In March, it laid off nearly a third of the Denver Post’s staff, the latest in a series of cuts that will leave the paper with just 66 journalists to cover a metropolitan area with 2.8 million people. That’s about half the size of the industry average for a typical metropolitan daily newspaper, said Rick Edmonds, a media-business analyst for the Poynter Institute, a nonprofit organization that studies the news industry.
Two rounds of layoffs at the company’s five daily newspapers in Southern California, including the Orange County Register, have pared more than a third of the newsrooms’ staffs since last summer. After the most recent cut in January, the blog LA Observed called it “the unraveling of local journalism in Southern California at a level those who live here have never experienced.”
The company’s San Jose, Oakland and Marin County papers have also been hit with multiple reductions, including one that followed just weeks after the East Bay Times won a Pulitzer Prize for its coverage of the deadly Ghost Ship fire last year. The head count in those three Bay Area newsrooms has shrunk since 2011 from a total of 380 journalists to 160 today, Chase, the San Jose editor, said in an interview.

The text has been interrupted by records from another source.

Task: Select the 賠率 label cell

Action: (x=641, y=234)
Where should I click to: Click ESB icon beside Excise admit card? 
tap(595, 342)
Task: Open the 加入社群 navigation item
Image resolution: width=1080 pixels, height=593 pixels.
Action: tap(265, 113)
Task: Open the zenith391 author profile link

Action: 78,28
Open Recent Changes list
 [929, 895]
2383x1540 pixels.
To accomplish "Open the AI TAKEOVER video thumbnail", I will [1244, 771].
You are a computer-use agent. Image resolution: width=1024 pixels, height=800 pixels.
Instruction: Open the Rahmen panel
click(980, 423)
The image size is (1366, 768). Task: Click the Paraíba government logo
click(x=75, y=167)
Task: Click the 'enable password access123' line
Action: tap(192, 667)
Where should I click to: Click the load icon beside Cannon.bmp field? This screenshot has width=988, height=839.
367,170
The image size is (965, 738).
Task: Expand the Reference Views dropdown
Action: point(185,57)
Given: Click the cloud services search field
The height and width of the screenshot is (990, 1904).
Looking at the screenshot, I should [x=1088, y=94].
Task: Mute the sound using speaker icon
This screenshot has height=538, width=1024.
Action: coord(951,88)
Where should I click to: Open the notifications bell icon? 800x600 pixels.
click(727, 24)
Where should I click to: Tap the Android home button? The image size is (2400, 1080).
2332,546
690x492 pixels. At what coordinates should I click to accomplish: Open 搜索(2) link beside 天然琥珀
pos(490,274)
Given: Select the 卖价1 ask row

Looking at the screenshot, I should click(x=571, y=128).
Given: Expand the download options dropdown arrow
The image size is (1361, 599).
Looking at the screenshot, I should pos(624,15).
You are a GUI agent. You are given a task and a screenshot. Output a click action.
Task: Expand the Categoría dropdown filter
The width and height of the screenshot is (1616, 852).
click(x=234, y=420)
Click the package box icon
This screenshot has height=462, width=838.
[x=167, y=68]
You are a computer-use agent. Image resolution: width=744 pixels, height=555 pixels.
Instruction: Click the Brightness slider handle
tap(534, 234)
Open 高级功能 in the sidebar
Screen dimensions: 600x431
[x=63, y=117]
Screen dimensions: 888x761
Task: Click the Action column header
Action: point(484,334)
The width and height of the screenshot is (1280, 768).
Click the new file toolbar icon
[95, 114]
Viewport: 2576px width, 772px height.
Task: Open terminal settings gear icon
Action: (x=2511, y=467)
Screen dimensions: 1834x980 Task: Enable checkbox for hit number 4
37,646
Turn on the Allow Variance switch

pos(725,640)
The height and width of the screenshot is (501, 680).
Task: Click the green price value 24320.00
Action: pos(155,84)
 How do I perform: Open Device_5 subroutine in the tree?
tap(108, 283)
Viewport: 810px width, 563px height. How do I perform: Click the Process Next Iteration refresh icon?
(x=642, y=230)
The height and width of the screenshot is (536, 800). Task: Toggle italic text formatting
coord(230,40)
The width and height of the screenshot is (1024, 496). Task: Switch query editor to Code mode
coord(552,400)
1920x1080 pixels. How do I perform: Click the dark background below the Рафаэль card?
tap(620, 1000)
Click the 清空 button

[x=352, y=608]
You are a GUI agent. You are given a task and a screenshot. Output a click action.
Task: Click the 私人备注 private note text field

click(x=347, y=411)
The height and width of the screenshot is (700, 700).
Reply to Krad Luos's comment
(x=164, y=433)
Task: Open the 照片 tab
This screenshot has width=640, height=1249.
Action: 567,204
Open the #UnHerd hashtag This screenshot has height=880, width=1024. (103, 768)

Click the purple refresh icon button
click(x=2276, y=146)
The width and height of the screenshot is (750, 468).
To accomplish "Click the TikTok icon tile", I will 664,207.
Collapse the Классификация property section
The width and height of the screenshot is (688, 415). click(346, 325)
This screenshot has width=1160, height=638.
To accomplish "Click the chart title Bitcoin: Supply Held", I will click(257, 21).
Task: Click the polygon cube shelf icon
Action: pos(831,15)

Solus — which is suing Alden to compel it to open up Digital First’s books — says in its complaint that Alden and related funds channeled profits from the newspapers to a series of shaky investments. It cites, among others, an $80 million investment in Homex, a bankrupt Mexican construction company; a $158 million stake in Fred’s Inc., an ailing pharmacy and retail chain; an unspecified investment in Monster Worldwide, the online help-wanted agency; and some $86 million of Greek sovereign bonds. The suit is scheduled to go to trial next month.
Chase understands the imperatives of capitalism and Alden’s effort to profit from a declining business. But he also says something is being lost in the process. “I can’t fault them for not investing in community journalism,” he says. “But if they don’t want to, someone else should. . . . Democracy can’t succeed without a free press.”